Gayle Forman, best selling YA author (If I Stay , Where She Went ) ,delves for the first time into adult fiction with her new novel, Leave Me.
Maribeth Klein has just experienced what is likely the scariest episode in her life. At forty, she’ s suffered from a life-altering heart attack, which has severely shifted the way she views her marriage, her family and her job. Maribeth starts to question what is truly important in her stress-filled existence. Her quandaries become even more complex when she finds herself at home recovering after getting discharged from the hospital, and realizes with shock that she’s viewed as a burden by her husband Jason and her twins.
Maribeth, not being able to stand her situation and the disregard shown to her, makes a decision. She decides to pack a bag and leave without telling her husband or children where she’s going in an extreme attempt to try and discover herself again and decide once and for all, what she truly wants.
Forman’s initial intentions with Maribeth’s abandonment of her family invite reflection. As the book’s blurb enticingly points out: “For every woman who has ever fantasized about driving past her exit on the highway instead of going home to make dinner.” But Maribeth’s solutions to her problems begin to seem far from introspective and turn instead rather infantile and careless. An inheritance helps her get to Pittsburg, where she rents a place under a fake name and begins to see a cardiologist who takes cash, as she is now almost obsessively wary of her newly discovered heart condition.
However, this is where Forman’s plot seems to delve into something a tad more superficial, and gathers an undeniably remnant quality of her young adult literature expertise. Maribeth decides to indulge into a flirtatious kiss-kiss but no bang relationship with her new cardiologist, who of course knows nothing about her marriage, her children, and her desertion of her former life.
She negates all contact with her family, and it’s only until we reach the mid-point of the novel that she finally decides to make contact with her husband using a burner phone, we assume so he can’t reach her or find out where she is. Her only self-searching endeavor results in finding out who her birth-mother was. However, that seems lost in view of her absurd attempt of an affair with Stephen, the cardiologist and her absurd frat-house style friendship with her new neighbors. Maribeth quizzically finds herself a surrogate family in her fake life, with her two young neighbors playing the part of her children, and Stephen adopting the role of the husband.
To Forman’s credit, Maribeth abruptly returns to her wits and begins to actually communicate with her husband Jason and airing out all the grievances, which is what perhaps should have been the initial starting point of her newly found introspection. It’s not that Maribeth is condemnable because she leaves her husband and children in the dust, but because it fails on the promise of Maribeth’s search for something more purposeful. The romantic interlude with Stephen seems completely unnecessary and doesn’t add anything to the story, except to reveal his own sad narrative which Forman could have done without engaging them into nonsensical lip-locking sessions.
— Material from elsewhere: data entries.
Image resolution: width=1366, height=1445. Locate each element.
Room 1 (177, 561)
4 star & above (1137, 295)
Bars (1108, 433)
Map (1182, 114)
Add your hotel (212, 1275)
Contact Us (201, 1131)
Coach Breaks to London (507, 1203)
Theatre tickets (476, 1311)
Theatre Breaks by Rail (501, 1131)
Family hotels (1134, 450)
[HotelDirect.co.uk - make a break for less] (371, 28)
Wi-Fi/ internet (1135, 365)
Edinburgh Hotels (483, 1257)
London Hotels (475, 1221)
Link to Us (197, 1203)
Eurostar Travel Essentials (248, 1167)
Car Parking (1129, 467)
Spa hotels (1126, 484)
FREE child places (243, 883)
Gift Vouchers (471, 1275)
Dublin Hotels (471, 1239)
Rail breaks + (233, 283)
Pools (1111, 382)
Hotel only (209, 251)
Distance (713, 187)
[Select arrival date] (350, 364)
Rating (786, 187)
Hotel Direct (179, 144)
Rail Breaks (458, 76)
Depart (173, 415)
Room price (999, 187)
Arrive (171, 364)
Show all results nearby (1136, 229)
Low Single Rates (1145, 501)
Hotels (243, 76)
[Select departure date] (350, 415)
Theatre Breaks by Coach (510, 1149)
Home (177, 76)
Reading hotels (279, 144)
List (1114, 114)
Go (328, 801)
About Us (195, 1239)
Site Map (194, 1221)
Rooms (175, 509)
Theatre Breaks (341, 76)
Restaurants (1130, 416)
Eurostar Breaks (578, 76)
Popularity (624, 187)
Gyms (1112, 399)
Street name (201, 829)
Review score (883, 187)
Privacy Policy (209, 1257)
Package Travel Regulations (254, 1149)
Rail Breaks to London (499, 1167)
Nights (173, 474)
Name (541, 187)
The big finale is likewise a major let-down, giving the impression that a whole chapter must have been left out of the book by mistake. It ends with a phone call that brings no resolution, and we are left to wonder what the whole journey of Maribeth’s supposed self-discovery was truly about and if it actually happened at all.
Leave Me manages to accomplish one thing: it makes us feel confused and unsatisfied, waiting for a formidable story that never really makes it to the surface.